Stored data entries:
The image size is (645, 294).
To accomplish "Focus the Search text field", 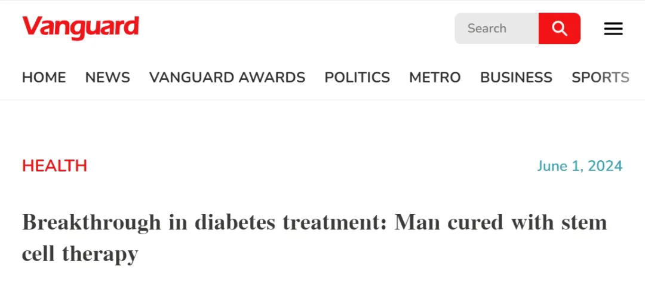I will [496, 29].
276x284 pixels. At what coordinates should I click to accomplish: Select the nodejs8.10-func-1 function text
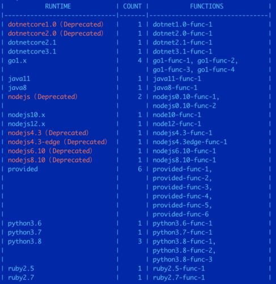pos(184,160)
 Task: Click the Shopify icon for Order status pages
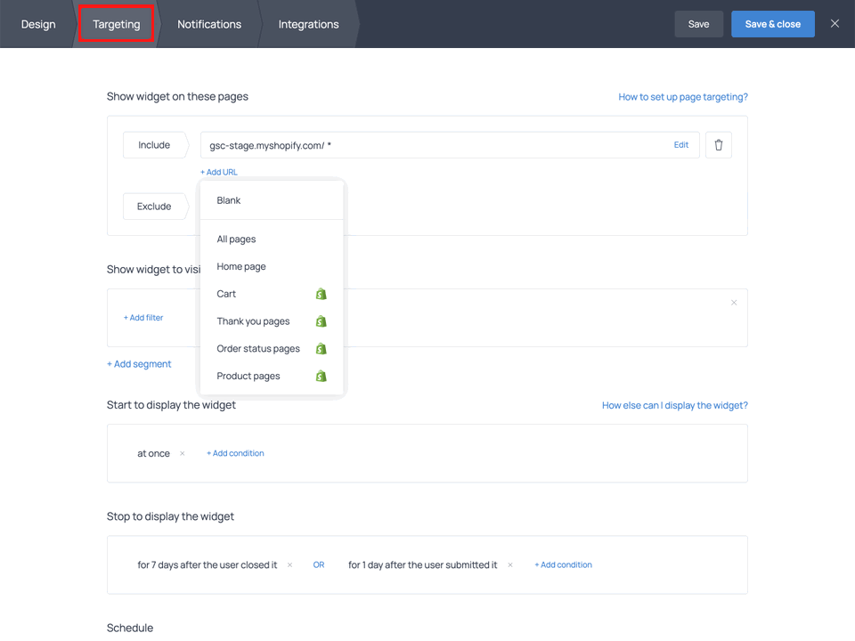click(322, 348)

■ WHAT THE EXERCISE ASKS:
Please retype exactly the lines from the one containing "Task: Click the" through the last line of the records, both included, leaving out every picture.

■ EXPECTED ANSWER:
 Task: Click the Shopify icon for Order status pages
click(322, 348)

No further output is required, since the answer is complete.